**REQUIRED ACTION:** Beginning with the first line below, please repeat the material exactly, ending with the line that includes "Atlético Madrid contre".
--------
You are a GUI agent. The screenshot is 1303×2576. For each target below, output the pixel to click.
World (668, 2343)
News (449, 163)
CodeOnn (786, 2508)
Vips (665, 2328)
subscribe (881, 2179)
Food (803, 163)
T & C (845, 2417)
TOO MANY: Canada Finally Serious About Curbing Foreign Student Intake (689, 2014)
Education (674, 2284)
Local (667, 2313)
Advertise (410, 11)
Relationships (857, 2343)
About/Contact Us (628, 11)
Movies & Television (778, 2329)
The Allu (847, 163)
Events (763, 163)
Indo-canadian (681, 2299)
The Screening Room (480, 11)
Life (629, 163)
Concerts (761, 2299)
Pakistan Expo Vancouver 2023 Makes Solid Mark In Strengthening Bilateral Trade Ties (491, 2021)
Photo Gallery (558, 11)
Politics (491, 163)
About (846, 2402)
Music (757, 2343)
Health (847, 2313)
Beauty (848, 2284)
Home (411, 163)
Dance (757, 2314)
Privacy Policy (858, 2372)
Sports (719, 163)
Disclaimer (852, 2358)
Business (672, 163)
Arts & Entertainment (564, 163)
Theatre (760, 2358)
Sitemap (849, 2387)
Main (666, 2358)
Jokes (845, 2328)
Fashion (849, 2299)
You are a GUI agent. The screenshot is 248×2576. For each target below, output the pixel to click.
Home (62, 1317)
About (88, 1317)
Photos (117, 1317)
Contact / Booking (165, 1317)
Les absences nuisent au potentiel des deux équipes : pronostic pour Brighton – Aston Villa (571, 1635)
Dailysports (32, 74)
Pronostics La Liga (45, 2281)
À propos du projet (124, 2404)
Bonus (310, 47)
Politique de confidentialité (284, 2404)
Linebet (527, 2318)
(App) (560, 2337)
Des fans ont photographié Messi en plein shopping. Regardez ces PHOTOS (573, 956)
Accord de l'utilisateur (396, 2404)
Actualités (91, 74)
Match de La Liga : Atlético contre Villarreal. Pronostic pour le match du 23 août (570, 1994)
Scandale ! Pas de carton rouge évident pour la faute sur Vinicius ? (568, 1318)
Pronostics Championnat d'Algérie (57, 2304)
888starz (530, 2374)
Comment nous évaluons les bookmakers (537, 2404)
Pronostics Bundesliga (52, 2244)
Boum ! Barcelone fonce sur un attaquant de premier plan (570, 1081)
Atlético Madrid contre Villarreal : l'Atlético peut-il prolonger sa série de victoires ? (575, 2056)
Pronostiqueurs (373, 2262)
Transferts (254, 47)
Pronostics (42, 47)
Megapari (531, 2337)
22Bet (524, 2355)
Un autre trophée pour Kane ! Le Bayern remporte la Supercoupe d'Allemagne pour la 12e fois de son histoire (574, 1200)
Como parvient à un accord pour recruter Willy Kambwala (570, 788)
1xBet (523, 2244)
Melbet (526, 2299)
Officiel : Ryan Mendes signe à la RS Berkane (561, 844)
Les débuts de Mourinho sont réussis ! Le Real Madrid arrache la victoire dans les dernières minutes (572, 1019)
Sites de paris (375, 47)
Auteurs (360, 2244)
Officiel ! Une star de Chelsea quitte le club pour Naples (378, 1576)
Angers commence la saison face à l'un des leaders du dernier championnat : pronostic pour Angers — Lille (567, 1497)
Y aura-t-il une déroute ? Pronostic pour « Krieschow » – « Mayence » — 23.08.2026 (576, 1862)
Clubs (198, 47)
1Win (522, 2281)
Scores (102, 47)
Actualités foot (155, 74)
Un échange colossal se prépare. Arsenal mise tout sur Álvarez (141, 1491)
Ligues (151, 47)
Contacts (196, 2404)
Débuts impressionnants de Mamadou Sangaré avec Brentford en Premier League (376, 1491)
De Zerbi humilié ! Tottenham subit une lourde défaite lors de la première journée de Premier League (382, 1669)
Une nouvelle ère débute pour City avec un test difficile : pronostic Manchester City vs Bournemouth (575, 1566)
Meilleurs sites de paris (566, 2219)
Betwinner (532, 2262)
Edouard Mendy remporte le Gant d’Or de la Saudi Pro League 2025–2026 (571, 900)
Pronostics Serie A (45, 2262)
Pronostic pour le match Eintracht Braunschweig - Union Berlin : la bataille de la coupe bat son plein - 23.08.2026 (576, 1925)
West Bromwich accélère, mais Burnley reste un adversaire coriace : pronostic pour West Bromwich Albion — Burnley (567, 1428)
--------
**RESPONSE FOR THIS EXERCISE:**
You are a GUI agent. The screenshot is 1303×2576. For each target below, output the pixel to click.
World (668, 2343)
News (449, 163)
CodeOnn (786, 2508)
Vips (665, 2328)
subscribe (881, 2179)
Food (803, 163)
T & C (845, 2417)
TOO MANY: Canada Finally Serious About Curbing Foreign Student Intake (689, 2014)
Education (674, 2284)
Local (667, 2313)
Advertise (410, 11)
Relationships (857, 2343)
About/Contact Us (628, 11)
Movies & Television (778, 2329)
The Allu (847, 163)
Events (763, 163)
Indo-canadian (681, 2299)
The Screening Room (480, 11)
Life (629, 163)
Concerts (761, 2299)
Pakistan Expo Vancouver 2023 Makes Solid Mark In Strengthening Bilateral Trade Ties (491, 2021)
Photo Gallery (558, 11)
Politics (491, 163)
About (846, 2402)
Music (757, 2343)
Health (847, 2313)
Beauty (848, 2284)
Home (411, 163)
Dance (757, 2314)
Privacy Policy (858, 2372)
Sports (719, 163)
Disclaimer (852, 2358)
Business (672, 163)
Arts & Entertainment (564, 163)
Theatre (760, 2358)
Sitemap (849, 2387)
Main (666, 2358)
Jokes (845, 2328)
Fashion (849, 2299)
You are a GUI agent. The screenshot is 248×2576. For each target below, output the pixel to click.
Home (62, 1317)
About (88, 1317)
Photos (117, 1317)
Contact / Booking (165, 1317)
Les absences nuisent au potentiel des deux équipes : pronostic pour Brighton – Aston Villa (571, 1635)
Dailysports (32, 74)
Pronostics La Liga (45, 2281)
À propos du projet (124, 2404)
Bonus (310, 47)
Politique de confidentialité (284, 2404)
Linebet (527, 2318)
(App) (560, 2337)
Des fans ont photographié Messi en plein shopping. Regardez ces PHOTOS (573, 956)
Accord de l'utilisateur (396, 2404)
Actualités (91, 74)
Match de La Liga : Atlético contre Villarreal. Pronostic pour le match du 23 août (570, 1994)
Scandale ! Pas de carton rouge évident pour la faute sur Vinicius ? (568, 1318)
Pronostics Championnat d'Algérie (57, 2304)
888starz (530, 2374)
Comment nous évaluons les bookmakers (537, 2404)
Pronostics Bundesliga (52, 2244)
Boum ! Barcelone fonce sur un attaquant de premier plan (570, 1081)
Atlético Madrid contre Villarreal : l'Atlético peut-il prolonger sa série de victoires ? (575, 2056)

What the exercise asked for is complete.